-- Your goal --
Below are some records. How many of their lines contain the string "computer"? Answer with the number alone.

(Collected data)
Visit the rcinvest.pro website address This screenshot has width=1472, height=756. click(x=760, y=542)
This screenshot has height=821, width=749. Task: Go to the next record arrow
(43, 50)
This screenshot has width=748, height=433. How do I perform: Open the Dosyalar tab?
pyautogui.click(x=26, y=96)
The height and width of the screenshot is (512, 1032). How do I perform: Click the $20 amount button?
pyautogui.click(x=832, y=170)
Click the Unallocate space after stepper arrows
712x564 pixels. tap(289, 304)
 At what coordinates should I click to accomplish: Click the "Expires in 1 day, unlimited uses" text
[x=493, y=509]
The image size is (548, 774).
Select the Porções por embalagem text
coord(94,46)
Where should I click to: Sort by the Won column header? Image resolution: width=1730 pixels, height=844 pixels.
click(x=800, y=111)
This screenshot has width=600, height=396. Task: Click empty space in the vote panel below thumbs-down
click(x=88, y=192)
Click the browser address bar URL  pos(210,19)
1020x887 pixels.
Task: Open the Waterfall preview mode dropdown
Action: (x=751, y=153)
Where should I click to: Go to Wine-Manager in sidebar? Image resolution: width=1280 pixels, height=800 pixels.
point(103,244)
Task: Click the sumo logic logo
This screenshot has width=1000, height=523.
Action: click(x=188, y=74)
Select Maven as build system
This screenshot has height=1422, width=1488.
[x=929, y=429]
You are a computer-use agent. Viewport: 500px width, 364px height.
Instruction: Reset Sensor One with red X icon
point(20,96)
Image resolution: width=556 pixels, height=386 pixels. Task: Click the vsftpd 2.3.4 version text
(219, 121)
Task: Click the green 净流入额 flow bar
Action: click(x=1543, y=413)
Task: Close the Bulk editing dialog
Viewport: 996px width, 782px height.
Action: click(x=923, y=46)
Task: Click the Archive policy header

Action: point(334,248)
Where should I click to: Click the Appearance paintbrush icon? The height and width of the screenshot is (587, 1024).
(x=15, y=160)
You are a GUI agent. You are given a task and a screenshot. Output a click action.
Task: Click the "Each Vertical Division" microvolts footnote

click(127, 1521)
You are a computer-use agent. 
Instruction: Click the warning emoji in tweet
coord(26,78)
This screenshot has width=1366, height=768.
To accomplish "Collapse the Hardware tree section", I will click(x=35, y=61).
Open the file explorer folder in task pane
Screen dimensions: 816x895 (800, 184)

-- Response --
2